Kehidupannya sangat bersih. Dia begitu tangguh dan tak tergoyahkan, meskipun godaan candu, judi, mabuk-mabukan, dan pelacuran begitu kuat kala itu. Sifatnya yang begitu baik, membuatnya menjadi teladan dan memiliki jiwa kepemimpinan yang menonjol.
Kedewasaan dan kebijaksanaannya dalam setiap berpikir serta bertindak, membuat Tjong A Fie sering menjadi juru damai dan penengah ketika terjadi konflik di antara warga Tionghoa dengan etnis lain.
Kala itu, di wilayah perkebunan Belanda, sering terjadi keributan di kalangan buruh. Keributan itu tak jarang memicu kekacauan yang lebih besar. Berkat kecakapannya, Tjong A Fie sering diminta Belanda untuk membantu menyelesaikan kekacauan-kekacauan itu.
Setelah kakaknya wafat, Tjong A Fie dipercaya menjadi Kapitan pada tahun 1911. Bahkan, atas rekomendasi Sultan Deli, Tjong A Fie akhirnya menjadi anggota gemeenteraad atau dewan kota, dan cultuurraad atau dewan kebudayaan. Tak hanya itu, dia juga menjadi penasihat pemerintah Hindia Belanda untuk urusan Tiongkok.

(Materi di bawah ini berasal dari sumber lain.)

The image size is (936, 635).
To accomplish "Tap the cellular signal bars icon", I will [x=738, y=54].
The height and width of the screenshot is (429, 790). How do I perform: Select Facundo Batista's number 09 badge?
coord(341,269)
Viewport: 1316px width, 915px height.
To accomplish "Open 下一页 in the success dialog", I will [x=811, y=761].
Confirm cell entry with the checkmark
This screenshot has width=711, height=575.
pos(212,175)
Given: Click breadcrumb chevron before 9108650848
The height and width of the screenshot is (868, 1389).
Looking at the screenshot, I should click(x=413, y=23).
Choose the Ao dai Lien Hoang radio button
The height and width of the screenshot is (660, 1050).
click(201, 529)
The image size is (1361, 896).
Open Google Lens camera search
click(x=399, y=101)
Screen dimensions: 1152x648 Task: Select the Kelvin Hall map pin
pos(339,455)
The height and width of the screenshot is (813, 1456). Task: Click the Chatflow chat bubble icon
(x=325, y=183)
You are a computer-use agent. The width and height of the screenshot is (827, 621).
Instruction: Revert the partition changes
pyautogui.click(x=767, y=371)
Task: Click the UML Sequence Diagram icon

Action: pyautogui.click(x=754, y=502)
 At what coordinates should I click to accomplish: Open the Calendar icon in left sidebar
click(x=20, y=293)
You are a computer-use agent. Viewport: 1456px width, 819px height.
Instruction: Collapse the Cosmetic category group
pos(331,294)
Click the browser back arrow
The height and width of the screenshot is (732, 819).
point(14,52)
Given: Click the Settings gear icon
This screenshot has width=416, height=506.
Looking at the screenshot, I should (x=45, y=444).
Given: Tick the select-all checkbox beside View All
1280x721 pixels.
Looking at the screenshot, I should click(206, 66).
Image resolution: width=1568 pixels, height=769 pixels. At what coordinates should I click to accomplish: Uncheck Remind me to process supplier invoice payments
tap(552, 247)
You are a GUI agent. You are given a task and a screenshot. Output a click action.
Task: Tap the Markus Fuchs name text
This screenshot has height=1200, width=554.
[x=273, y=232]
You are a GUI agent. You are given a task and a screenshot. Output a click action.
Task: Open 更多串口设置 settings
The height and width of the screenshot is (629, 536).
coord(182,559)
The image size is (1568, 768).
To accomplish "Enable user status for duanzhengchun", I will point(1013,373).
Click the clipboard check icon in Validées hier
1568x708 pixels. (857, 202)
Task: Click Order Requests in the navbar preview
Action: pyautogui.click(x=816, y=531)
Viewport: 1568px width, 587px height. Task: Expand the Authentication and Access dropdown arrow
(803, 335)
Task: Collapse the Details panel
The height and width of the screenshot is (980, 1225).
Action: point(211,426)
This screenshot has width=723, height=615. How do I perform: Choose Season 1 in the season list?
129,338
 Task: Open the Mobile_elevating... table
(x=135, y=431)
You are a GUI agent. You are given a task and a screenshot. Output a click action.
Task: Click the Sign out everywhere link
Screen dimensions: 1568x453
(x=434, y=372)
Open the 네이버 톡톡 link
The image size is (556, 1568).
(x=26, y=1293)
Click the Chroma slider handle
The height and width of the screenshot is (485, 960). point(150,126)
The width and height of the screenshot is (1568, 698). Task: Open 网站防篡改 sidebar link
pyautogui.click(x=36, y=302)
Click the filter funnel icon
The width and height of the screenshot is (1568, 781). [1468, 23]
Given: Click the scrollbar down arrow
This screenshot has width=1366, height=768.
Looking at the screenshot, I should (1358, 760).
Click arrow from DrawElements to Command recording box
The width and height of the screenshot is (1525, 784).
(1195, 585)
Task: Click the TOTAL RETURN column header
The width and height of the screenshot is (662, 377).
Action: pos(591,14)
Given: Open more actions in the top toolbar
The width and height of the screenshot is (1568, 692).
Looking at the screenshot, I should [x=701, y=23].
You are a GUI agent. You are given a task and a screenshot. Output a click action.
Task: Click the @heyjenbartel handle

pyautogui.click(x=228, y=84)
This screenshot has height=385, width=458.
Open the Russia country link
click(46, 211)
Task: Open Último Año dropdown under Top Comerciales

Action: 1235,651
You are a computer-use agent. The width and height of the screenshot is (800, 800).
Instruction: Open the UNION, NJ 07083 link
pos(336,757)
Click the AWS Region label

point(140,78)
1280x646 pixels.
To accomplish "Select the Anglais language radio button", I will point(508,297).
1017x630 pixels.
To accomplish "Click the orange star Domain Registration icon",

Sebelum merantau ke Hindia Belanda, Tjong A Fie telah memiliki istri bermarga Lie di Changnam,Tiongkok. Sementara, saat sudah merantau ke Deli, dia menikah dengan Nona Chew dari Penang.
Dari pernikahannya dengan Nona Chew, Tjong A Fie dikaruniai tiga anak, yakni Tjong Kong Liong, Tjong Song-Jin, dan Tjong Kwei-Jin. Pada perjalanannya, Nona Chew meninggal dunia, sehingga Tjong A Fie memutuskan untuk menikah yang ketiga kalinya.